While imprisoned in the shed Pierre had learned not with his intellect but with his whole being, by life itself, that man is created for happiness, that happiness is within him, in the satisfaction of simple human needs, and that all unhappiness arises not from privation but from superfluity. And now during these last three weeks of the march he had learned still another new, consolatory truth—that nothing in this world is terrible. He had learned that as there is no condition in which man can be happy and entirely free, so there is no condition in which he need be unhappy and lack freedom. He learned that suffering and freedom have their limits and that those limits are very near together; that the person in a bed of roses with one crumpled petal suffered as keenly as he now, sleeping on the bare damp earth with one side growing chilled while the other was warming; and that when he had put on tight dancing shoes he had suffered just as he did now when he walked with bare feet that were covered with sores—his footgear having long since fallen to pieces. He discovered that when he had married his wife—of his own free will as it had seemed to him—he had been no more free than now when they locked him up at night in a stable. Of all that he himself subsequently termed his sufferings, but which at the time he scarcely felt, the worst was the state of his bare, raw, and scab-covered feet.

  • Book 14, Chapter 12

Pierre learns wisdom. So what does he do? Basically, he stops trying to argue with people.

There was a new feature in Pierre’s relations…which gained for him the general good will. This was his acknowledgment of the impossibility of changing a man’s convictions by words, and his recognition of the possibility of everyone thinking, feeling, and seeing things each from his own point of view. This legitimate peculiarity of each individual which used to excite and irritate Pierre now became a basis of the sympathy he felt for, and the interest he took in, other people. The difference, and sometimes complete contradiction, between men’s opinions and their lives, and between one man and another, pleased him and drew from him an amused and gentle smile.

  • Book 15, Chapter 13

Now that he has stopped trying to change other people, he is finally worthy. Meanwhile, Hélène dies trying to abort another man’s child and Andrei has dumped Natásha. Pierre is her only option so they get married and live happily ever after.

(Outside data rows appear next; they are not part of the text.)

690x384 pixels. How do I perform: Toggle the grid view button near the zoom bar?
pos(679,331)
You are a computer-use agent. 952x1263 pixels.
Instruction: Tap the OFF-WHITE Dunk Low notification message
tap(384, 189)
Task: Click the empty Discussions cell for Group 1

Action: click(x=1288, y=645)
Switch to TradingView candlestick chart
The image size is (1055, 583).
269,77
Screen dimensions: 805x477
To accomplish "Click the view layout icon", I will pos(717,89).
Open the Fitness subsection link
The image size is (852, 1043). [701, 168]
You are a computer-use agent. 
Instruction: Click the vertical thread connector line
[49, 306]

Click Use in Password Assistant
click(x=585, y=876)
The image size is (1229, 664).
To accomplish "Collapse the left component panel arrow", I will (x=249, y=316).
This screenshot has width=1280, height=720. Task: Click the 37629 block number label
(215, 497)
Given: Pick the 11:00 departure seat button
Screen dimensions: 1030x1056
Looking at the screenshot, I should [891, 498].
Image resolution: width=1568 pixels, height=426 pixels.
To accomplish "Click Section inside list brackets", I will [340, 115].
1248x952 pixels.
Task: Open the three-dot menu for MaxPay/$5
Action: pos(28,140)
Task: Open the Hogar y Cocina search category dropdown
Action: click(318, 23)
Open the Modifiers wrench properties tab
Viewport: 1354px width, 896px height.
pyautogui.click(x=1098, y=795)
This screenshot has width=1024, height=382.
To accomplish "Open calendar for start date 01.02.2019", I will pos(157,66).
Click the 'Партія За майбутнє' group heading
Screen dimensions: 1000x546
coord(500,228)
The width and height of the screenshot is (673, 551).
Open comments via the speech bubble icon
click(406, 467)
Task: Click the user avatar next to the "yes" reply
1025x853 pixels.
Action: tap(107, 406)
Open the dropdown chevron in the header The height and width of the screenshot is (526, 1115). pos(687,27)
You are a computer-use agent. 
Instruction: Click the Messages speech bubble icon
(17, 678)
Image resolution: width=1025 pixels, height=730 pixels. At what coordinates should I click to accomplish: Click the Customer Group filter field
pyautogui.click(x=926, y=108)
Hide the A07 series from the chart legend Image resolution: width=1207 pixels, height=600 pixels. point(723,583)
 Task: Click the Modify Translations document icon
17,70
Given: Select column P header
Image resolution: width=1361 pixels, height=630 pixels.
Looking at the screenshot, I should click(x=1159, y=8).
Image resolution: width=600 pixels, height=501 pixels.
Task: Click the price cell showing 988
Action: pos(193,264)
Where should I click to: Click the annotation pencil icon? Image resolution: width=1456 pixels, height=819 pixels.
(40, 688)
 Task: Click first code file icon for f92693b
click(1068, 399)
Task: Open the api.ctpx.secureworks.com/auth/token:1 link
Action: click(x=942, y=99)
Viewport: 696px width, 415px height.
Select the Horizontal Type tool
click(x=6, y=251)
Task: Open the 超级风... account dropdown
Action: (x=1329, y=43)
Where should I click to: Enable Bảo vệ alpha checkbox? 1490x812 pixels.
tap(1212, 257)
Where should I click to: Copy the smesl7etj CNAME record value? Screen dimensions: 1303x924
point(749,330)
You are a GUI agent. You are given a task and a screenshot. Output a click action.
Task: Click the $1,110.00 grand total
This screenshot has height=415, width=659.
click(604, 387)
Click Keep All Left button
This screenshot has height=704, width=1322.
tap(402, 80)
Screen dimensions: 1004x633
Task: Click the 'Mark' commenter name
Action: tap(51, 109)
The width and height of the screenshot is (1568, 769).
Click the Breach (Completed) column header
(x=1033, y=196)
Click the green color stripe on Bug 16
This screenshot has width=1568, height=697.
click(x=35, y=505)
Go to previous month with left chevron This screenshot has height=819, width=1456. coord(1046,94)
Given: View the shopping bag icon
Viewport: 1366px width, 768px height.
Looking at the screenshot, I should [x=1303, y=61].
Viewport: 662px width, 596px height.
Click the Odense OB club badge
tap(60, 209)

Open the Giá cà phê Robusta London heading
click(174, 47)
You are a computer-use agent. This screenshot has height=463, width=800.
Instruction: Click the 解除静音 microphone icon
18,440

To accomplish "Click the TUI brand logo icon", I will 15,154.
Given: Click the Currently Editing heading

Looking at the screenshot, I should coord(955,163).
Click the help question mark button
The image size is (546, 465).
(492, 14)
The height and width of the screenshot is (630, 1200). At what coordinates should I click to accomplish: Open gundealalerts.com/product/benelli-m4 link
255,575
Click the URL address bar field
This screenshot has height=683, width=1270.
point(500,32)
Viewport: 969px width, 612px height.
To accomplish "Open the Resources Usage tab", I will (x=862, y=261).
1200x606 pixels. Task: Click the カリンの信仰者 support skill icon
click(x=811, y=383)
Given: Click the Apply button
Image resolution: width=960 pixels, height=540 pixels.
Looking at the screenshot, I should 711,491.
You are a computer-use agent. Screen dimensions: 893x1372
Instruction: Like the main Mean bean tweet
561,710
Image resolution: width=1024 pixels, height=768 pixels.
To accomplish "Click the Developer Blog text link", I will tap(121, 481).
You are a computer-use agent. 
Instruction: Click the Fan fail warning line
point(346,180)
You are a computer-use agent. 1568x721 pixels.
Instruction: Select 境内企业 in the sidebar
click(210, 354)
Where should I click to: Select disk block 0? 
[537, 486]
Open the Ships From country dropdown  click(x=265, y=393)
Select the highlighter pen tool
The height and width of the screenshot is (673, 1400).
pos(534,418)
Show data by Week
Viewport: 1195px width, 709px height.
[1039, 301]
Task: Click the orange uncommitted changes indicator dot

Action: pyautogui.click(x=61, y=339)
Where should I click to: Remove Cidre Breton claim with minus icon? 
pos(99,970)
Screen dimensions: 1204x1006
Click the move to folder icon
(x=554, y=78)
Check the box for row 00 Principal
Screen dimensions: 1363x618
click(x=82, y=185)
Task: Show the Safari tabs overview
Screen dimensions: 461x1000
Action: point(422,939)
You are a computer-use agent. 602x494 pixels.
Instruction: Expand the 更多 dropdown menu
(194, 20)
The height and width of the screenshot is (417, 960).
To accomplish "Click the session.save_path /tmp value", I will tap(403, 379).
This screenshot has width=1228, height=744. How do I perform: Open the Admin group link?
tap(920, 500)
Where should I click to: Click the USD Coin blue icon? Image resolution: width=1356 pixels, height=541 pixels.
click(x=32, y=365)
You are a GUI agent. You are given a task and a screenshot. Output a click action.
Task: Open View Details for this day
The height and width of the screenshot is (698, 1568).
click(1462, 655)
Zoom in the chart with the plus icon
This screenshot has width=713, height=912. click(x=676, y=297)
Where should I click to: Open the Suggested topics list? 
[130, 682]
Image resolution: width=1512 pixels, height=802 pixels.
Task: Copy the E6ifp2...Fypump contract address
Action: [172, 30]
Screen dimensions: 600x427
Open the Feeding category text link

So while Tolstoy doesn’t give us a recipe for greatness, Pierre’s story does give us a recipe for finding happiness:

  • Be curious
  • Do a lot of dumb shit
  • Suffer
  • Stop doing dumb shit
  • Get married

And what does happiness look like? Well, it mainly consists of telling your wife about all the dumb shit you’ve dumb.

Now that he was telling it all to Natásha he experienced that pleasure which a man has when women listen to him—not clever women who when listening either try to remember what they hear to enrich their minds and when opportunity offers to retell it, or who wish to adopt it to some thought of their own and promptly contribute their own clever comments prepared in their little mental workshop—but the pleasure given by real women gifted with a capacity to select and absorb the very best a man shows of himself. Natásha without knowing it was all attention: she did not lose a word, no single quiver in Pierre's voice, no look, no twitch of a muscle in his face, nor a single gesture. She caught the unfinished word in its flight and took it straight into her open heart, divining the secret meaning of all Pierre's mental travail…“People speak of misfortunes and sufferings,” remarked Pierre, “but if at this moment I were asked: "Would you rather be what you were before you were taken prisoner, or go through all this again?" then for heaven's sake let me again have captivity and horseflesh! We imagine that when we are thrown out of our usual ruts all is lost, but it is only then that what is new and good begins. While there is life there is happiness.

  • Book 15, Chapter 17

As for Natásha, she becomes completely absorbed in her role as a wife and mother.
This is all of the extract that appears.